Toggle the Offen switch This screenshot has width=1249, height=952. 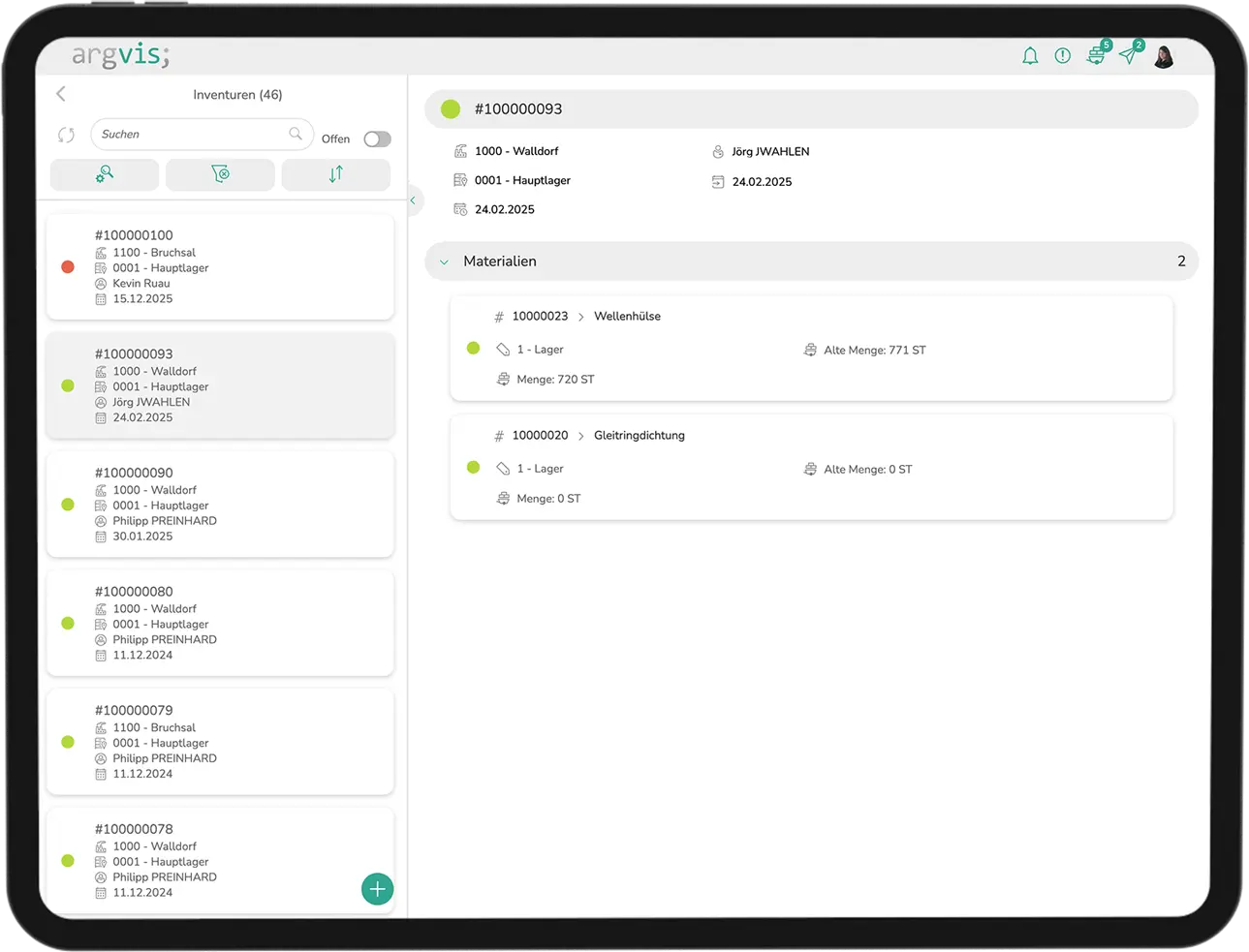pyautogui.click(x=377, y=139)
——————
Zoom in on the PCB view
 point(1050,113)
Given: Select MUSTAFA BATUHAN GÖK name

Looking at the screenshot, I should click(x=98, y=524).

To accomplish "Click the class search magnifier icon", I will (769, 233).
——————
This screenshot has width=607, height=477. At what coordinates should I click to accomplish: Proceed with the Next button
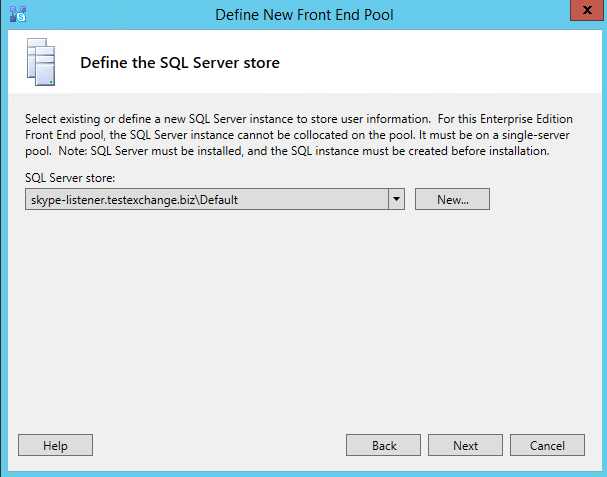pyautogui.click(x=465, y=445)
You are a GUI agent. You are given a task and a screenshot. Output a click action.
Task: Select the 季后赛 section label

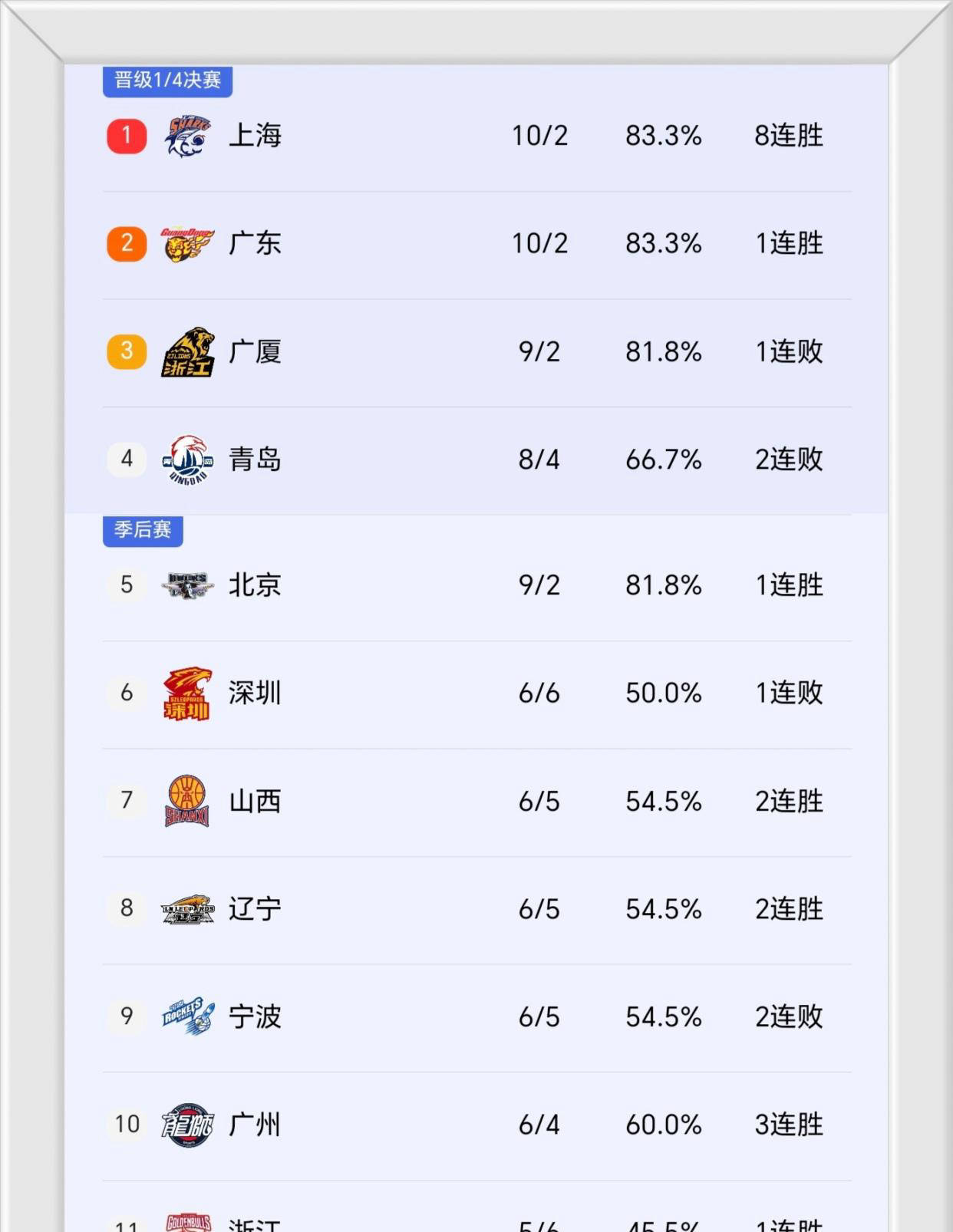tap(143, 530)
——————
## Work instructions
Output every line from the one containing "Given: Select MUSTAFA BATUHAN GÖK name" down to the one containing "will (769, 233).", both included, as a JSON list of strings with one string per line and blank lines omitted.

## Exercise result
[
  "Given: Select MUSTAFA BATUHAN GÖK name",
  "Looking at the screenshot, I should click(x=98, y=524).",
  "To accomplish \"Click the class search magnifier icon\", I will (769, 233)."
]